Shopping and family gatherings happening during the New Year holiday are expected to increase infections. Without another lockdown, this spread will be exacerbated by the return to work and school in mid-January, when the vacation period comes to a close.

In early December, the country began mass inoculations with the Russian-developed Sputnik V vaccine. Despite the official fanfare that accompanied news of Sputnik V’s registration in August, distribution of the vaccine has remained relatively slow. Thus far, 700,000 doses have been administered, with another 300,000 expected in the final days of 2020. Given that Sputnik V requires a two-dose regimen spread across two months, only a tiny percentage of the Russian population of 140 million people has been fully vaccinated—about 20,000 people, according to government sources.

An ongoing issue is the fact that Sputnik V was registered and approved for use prior to the completion of phase three trials—the final stage in the vaccine testing process—which are still underway. Opinion surveys show widespread concern within the population over the safety of the vaccine. According to the Levada Center, 58 percent of respondents say they would not be willing to be inoculated with Sputnik V, with a third of those citing the fact that phase-three has not yet been completed and another third indicating concerns over side effects.

These poll results are similar to ones released in August when the vaccine was first announced, indicating that the government’s efforts to convince the population of the safety of Sputnik V have fallen flat. According to a mid-December news report in the Moscow Times, the 70 inoculation points set up across the capital city are underutilized, with far fewer people coming in to receive the vaccine than the facilities can handle.

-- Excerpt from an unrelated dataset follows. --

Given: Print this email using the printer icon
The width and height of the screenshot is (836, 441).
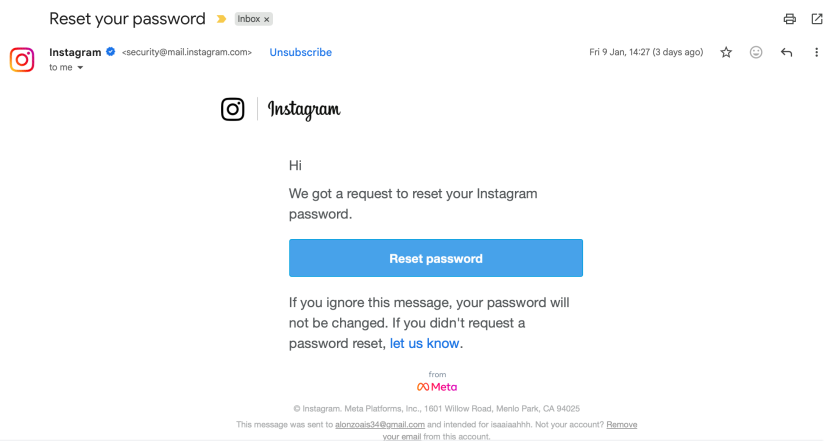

On Monday, Sputnik V was approved for use in individuals over the age of 60, and the government is making a renewed push to increase the share of the population that is inoculated. The Russian government has said that it aims to vaccinate seventy percent of the adult population by November 2021.

On December 27, echoing comments made earlier in the month by the country’s defense ministry, Kremlin spokesman Dmitry Peskov decried attacks on Sputnik V by press outlets in countries with an anti-Russian agenda.

Major media in the US, such as the New York Times and Washington Post, have taken advantage of the roll out of Sputnik V prior to the completion of phase three trials to press forward with their anti-Putin agenda. They do not care in the slightest about the health and wellbeing of the Russian people, millions of whom they know would perish in the war for which they are braying against Moscow.

Given the dangers involved in exposing the general population to a drug that has not been fully tested, the decision of the Russian government to approve and begin mass inoculations with Sputnik V speaks to a degree of desperation in the Kremlin in the face of the coronavirus pandemic. With popular anger mounting over its inept response to COVID-19 and failure to provide genuine financial relief to ordinary people, the Putin government evidently thought that registration of Sputnik V in August would give his administration a boost. Instead, it may be having the opposite effect.

It is unclear as to whether Sputnik V is dangerous. The UK-based firm AstraZeneca just signed a memorandum of cooperation with the Russian government regarding the incorporation of elements of Sputnik V into AstraZeneca’s own vaccine, in an effort to boost the latter’s efficacy and extend the length of time for which the vaccine gives the recipient immunity. Joint trials will be conducted.

Numerous countries have signed contracts with Russia to buy Sputnik V, with Hungary and Argentina receiving doses and vaccine components this week.